* **Task to carry out**
When the line containing "georges.louis@glbouchez.be (70, 985)" is found in the data below, copy it and each line after it through the line containing "[button] (183, 16)", exactly and with no others.

* **Given data**
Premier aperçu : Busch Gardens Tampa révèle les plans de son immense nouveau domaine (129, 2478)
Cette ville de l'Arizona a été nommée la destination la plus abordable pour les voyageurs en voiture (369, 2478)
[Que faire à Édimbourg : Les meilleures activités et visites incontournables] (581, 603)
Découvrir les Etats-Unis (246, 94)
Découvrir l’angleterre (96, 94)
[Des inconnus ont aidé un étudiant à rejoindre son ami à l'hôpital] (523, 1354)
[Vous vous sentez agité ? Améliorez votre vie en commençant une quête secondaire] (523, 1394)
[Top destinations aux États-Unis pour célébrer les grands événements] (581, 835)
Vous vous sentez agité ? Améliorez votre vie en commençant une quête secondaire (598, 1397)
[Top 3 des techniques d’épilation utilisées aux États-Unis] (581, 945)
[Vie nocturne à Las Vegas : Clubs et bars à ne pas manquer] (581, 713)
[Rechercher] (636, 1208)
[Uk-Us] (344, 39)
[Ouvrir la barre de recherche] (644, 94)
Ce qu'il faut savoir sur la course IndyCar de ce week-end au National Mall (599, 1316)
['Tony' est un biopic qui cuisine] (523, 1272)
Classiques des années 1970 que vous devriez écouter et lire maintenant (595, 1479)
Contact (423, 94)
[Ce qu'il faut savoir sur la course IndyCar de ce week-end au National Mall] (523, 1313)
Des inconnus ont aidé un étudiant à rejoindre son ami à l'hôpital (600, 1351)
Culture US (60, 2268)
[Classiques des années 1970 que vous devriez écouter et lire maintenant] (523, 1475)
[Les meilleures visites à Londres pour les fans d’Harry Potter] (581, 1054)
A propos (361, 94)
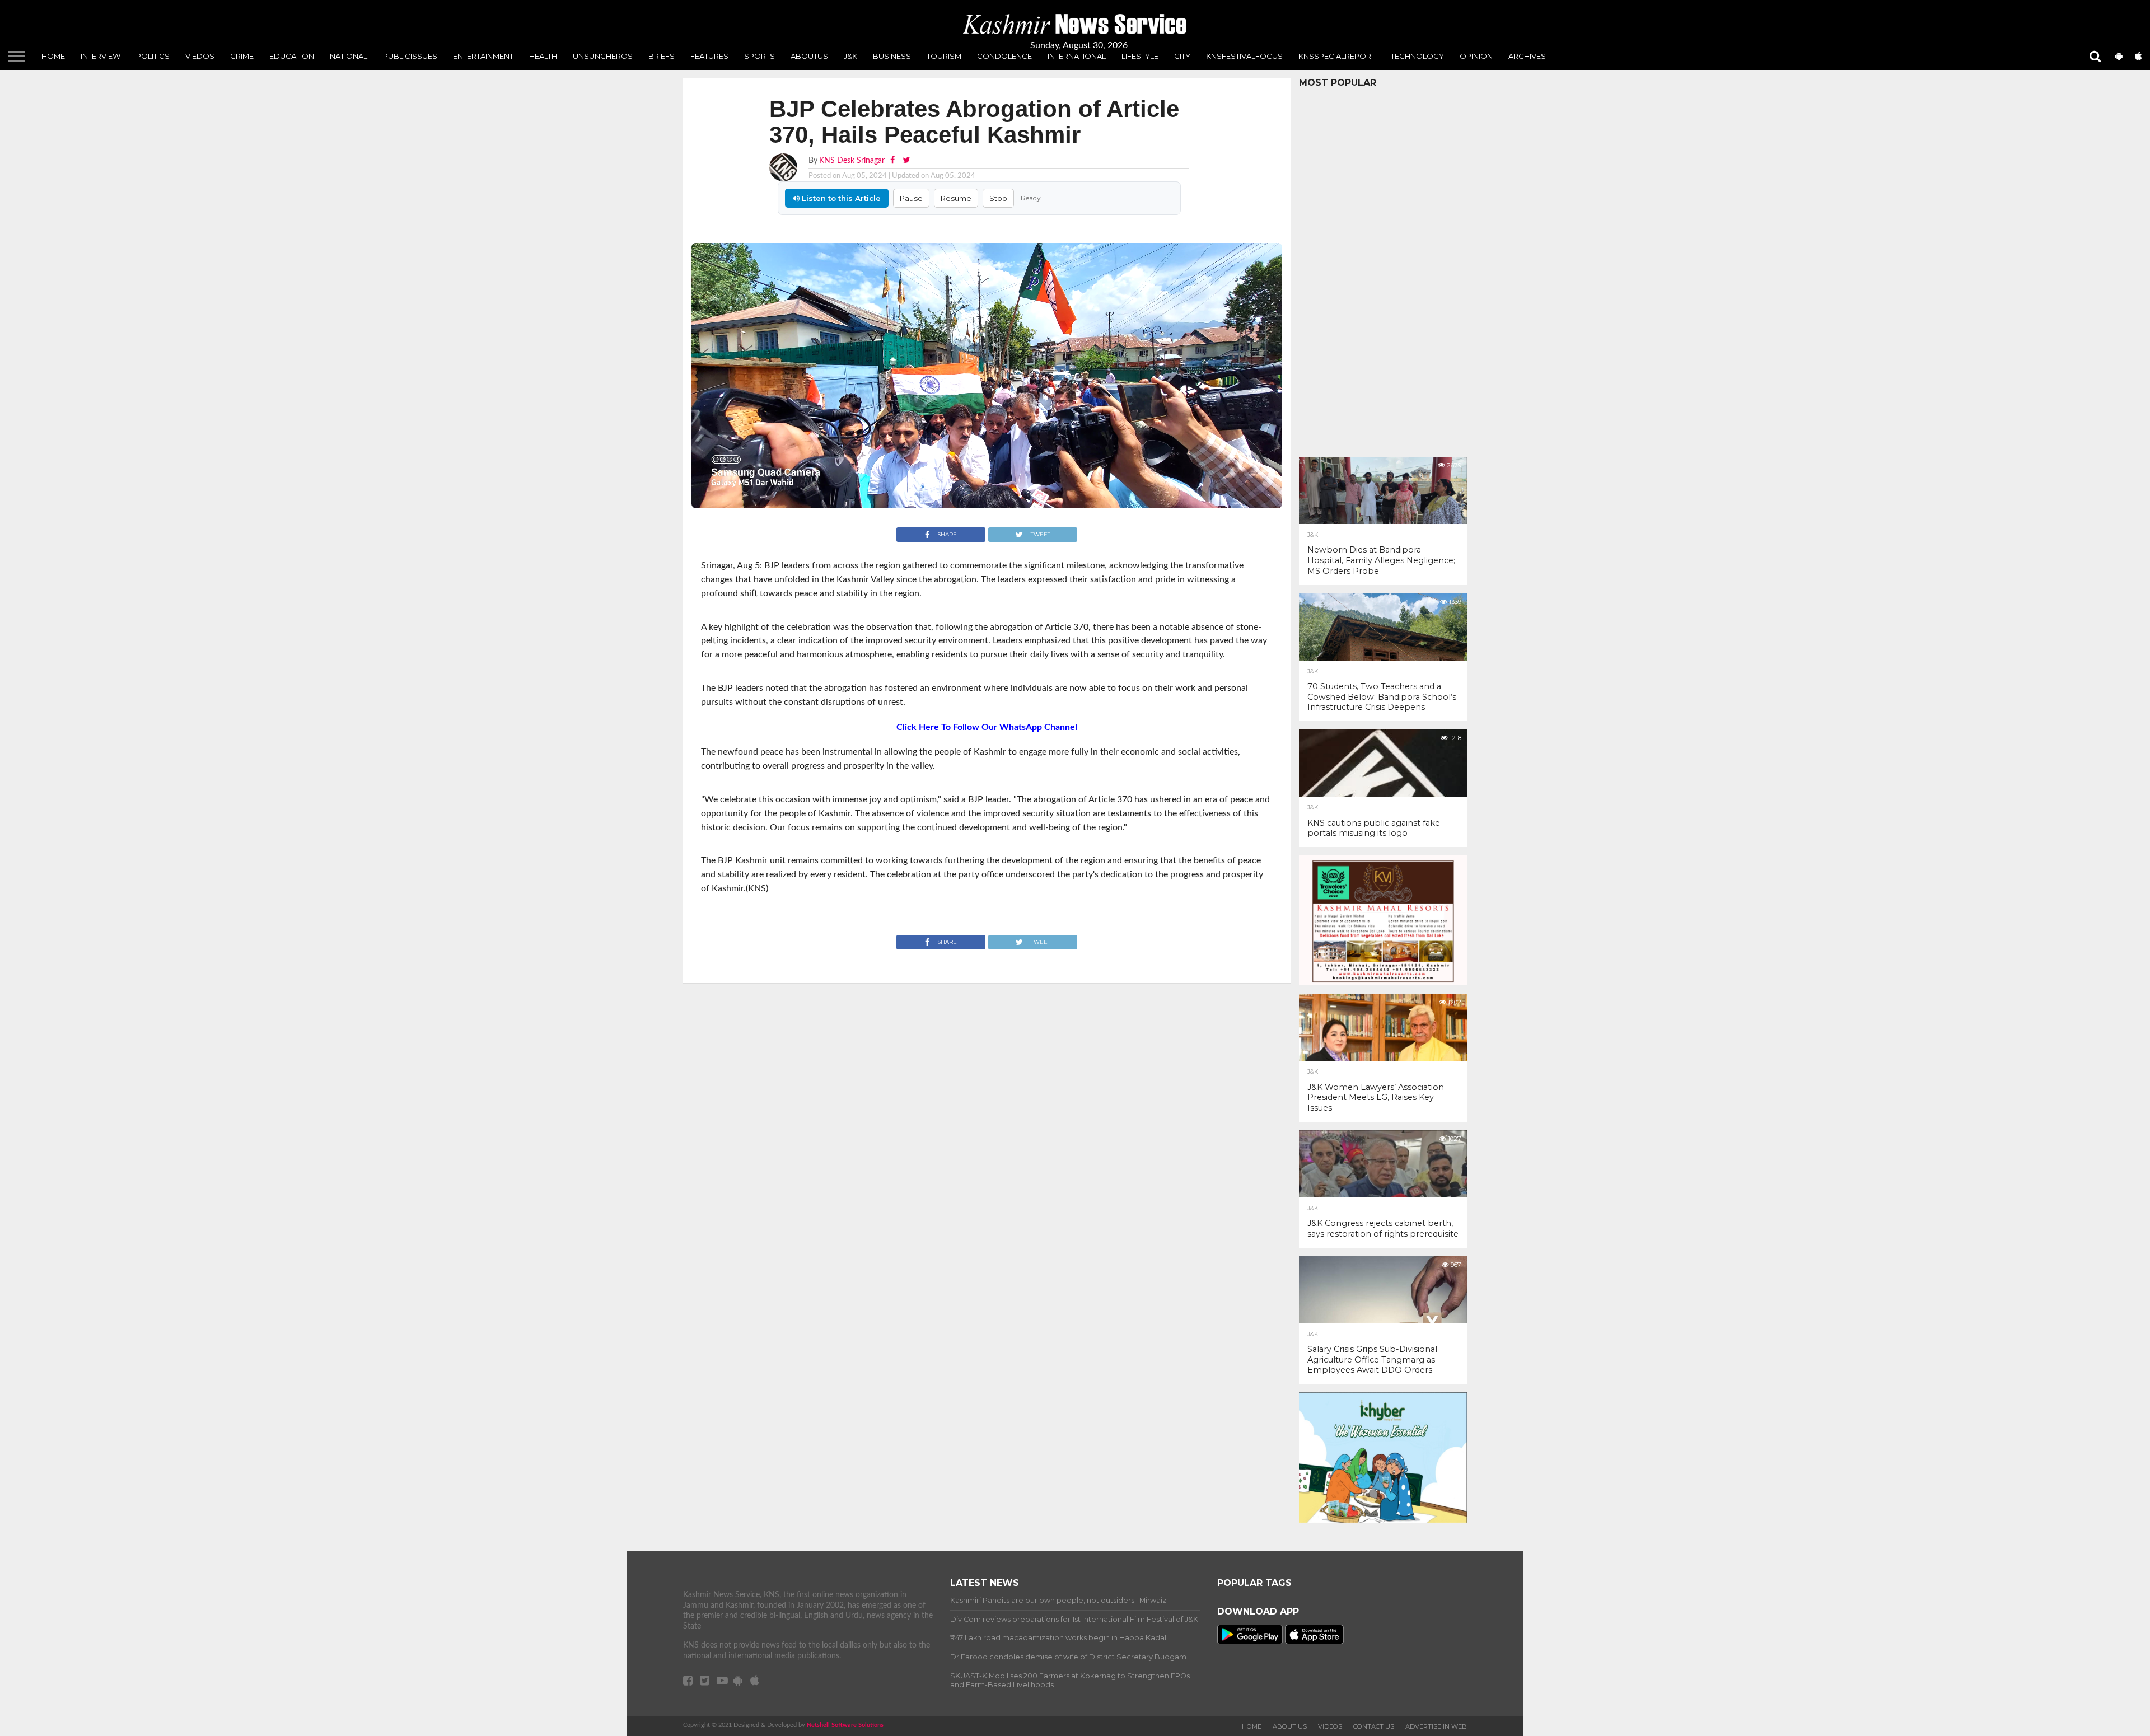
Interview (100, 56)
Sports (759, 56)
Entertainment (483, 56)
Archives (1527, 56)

...

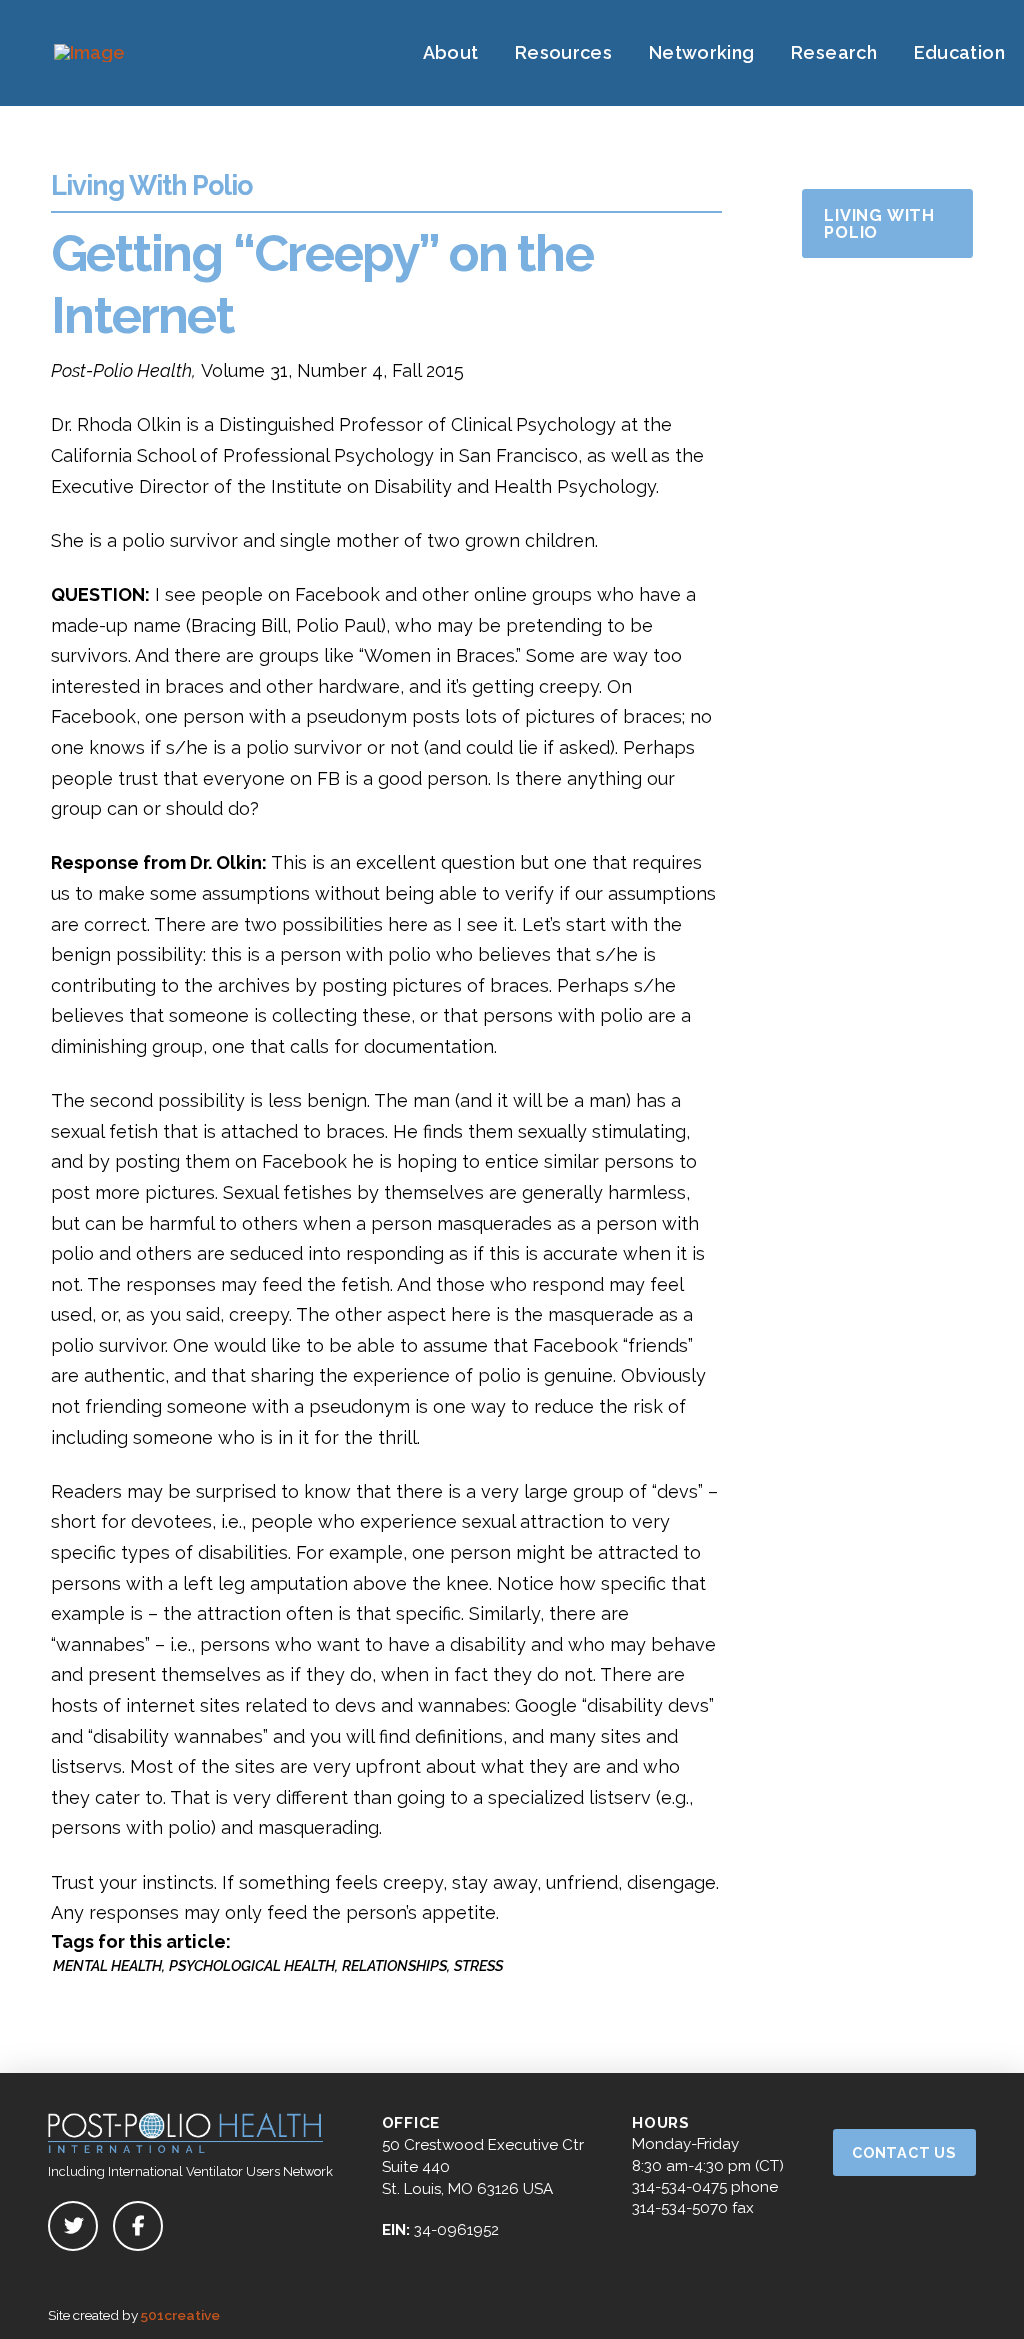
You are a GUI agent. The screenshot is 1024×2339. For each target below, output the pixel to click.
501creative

--

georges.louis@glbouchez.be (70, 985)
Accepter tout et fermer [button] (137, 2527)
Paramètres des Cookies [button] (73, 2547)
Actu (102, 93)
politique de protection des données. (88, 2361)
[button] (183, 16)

* **Response area**
georges.louis@glbouchez.be (70, 985)
Accepter tout et fermer [button] (137, 2527)
Paramètres des Cookies [button] (73, 2547)
Actu (102, 93)
politique de protection des données. (88, 2361)
[button] (183, 16)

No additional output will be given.